Report each line of the data below in which "with" appears.

Collected data entries –

#####

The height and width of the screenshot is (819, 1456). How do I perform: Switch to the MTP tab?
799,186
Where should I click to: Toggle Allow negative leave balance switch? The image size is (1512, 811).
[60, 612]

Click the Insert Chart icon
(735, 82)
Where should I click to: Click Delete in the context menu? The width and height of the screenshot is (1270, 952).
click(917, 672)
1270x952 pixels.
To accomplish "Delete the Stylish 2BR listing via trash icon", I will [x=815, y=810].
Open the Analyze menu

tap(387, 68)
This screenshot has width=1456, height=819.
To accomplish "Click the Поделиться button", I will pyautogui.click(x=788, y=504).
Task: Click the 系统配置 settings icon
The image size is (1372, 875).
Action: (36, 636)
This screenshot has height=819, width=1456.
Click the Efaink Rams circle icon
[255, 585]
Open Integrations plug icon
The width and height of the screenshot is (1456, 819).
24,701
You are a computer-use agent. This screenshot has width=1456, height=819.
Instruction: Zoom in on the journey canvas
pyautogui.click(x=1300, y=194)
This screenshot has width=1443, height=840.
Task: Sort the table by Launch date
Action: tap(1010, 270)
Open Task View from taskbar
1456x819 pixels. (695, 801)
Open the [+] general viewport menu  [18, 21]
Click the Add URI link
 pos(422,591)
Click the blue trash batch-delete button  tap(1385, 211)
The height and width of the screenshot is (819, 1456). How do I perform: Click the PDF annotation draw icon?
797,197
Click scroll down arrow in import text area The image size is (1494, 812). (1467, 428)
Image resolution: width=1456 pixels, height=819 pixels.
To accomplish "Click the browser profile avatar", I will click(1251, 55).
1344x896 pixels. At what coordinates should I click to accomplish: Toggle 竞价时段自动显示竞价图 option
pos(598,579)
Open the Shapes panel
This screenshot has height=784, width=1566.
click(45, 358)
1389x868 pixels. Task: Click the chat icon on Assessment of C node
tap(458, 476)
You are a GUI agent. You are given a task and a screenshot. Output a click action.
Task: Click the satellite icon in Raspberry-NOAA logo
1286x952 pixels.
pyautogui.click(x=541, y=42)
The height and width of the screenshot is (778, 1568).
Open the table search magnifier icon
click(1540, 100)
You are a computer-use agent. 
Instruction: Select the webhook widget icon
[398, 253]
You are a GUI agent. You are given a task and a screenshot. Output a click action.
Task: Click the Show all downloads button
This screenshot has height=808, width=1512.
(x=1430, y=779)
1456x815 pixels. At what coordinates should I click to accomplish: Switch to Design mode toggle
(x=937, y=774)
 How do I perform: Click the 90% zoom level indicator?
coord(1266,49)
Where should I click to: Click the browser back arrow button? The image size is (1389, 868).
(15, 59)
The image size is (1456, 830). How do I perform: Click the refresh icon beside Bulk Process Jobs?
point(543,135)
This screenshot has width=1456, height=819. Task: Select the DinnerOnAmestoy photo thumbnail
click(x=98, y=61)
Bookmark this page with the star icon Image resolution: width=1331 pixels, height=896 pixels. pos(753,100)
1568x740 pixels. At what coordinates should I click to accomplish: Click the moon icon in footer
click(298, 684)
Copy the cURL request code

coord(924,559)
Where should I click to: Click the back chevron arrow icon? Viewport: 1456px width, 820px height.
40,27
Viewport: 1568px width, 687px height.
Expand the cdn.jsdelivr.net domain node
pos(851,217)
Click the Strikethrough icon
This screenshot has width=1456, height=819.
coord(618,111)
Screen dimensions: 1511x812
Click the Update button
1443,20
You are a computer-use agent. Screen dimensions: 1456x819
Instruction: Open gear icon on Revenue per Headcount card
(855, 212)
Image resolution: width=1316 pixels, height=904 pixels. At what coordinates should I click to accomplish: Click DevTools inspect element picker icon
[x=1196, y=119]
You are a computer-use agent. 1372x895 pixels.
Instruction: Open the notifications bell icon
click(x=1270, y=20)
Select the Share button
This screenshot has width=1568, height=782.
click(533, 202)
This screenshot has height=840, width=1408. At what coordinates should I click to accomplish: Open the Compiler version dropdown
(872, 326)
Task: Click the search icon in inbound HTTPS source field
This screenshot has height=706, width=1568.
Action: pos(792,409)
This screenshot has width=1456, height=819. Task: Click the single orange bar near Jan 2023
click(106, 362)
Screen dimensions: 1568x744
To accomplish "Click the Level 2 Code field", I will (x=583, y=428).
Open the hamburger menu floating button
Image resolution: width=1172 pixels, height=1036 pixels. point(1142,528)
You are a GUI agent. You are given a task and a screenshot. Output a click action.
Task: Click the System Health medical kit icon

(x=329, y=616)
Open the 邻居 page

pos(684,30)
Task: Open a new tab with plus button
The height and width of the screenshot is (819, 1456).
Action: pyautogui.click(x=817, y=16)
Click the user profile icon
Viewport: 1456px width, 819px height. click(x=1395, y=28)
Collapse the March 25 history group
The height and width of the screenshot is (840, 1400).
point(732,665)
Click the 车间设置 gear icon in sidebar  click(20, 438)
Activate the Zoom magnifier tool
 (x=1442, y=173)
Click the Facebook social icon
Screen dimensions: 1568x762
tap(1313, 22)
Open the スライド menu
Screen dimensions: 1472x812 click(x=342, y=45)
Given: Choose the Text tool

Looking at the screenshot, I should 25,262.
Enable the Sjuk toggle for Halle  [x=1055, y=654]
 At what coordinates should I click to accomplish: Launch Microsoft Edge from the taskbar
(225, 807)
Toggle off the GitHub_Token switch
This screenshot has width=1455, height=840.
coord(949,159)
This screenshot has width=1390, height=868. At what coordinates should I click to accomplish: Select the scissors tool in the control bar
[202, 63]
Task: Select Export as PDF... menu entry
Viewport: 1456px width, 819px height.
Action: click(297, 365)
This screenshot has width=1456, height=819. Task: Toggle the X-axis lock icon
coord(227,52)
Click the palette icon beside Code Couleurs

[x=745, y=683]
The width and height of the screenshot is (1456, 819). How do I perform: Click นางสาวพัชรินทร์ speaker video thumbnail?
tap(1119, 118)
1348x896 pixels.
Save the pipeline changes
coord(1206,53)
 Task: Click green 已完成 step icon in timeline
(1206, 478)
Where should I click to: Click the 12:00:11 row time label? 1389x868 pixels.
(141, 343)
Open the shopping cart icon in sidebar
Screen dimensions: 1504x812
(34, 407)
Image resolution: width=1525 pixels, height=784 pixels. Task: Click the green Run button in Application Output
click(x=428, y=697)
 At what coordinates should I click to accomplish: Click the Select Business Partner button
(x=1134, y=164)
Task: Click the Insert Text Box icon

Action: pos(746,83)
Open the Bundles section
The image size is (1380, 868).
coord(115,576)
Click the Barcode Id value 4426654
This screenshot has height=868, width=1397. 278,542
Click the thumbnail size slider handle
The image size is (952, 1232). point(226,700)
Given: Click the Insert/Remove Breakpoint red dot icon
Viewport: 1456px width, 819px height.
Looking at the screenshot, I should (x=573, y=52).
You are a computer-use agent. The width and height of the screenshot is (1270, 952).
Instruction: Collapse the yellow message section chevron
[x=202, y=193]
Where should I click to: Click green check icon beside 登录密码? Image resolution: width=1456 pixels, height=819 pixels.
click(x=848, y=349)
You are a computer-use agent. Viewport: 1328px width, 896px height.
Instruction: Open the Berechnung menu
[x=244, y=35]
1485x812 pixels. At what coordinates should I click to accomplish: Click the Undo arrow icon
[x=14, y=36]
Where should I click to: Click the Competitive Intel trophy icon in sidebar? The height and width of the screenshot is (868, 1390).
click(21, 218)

#####

FINISHED TASK –
Bookmark this page with the star icon Image resolution: width=1331 pixels, height=896 pixels. pos(753,100)
Task: Open a new tab with plus button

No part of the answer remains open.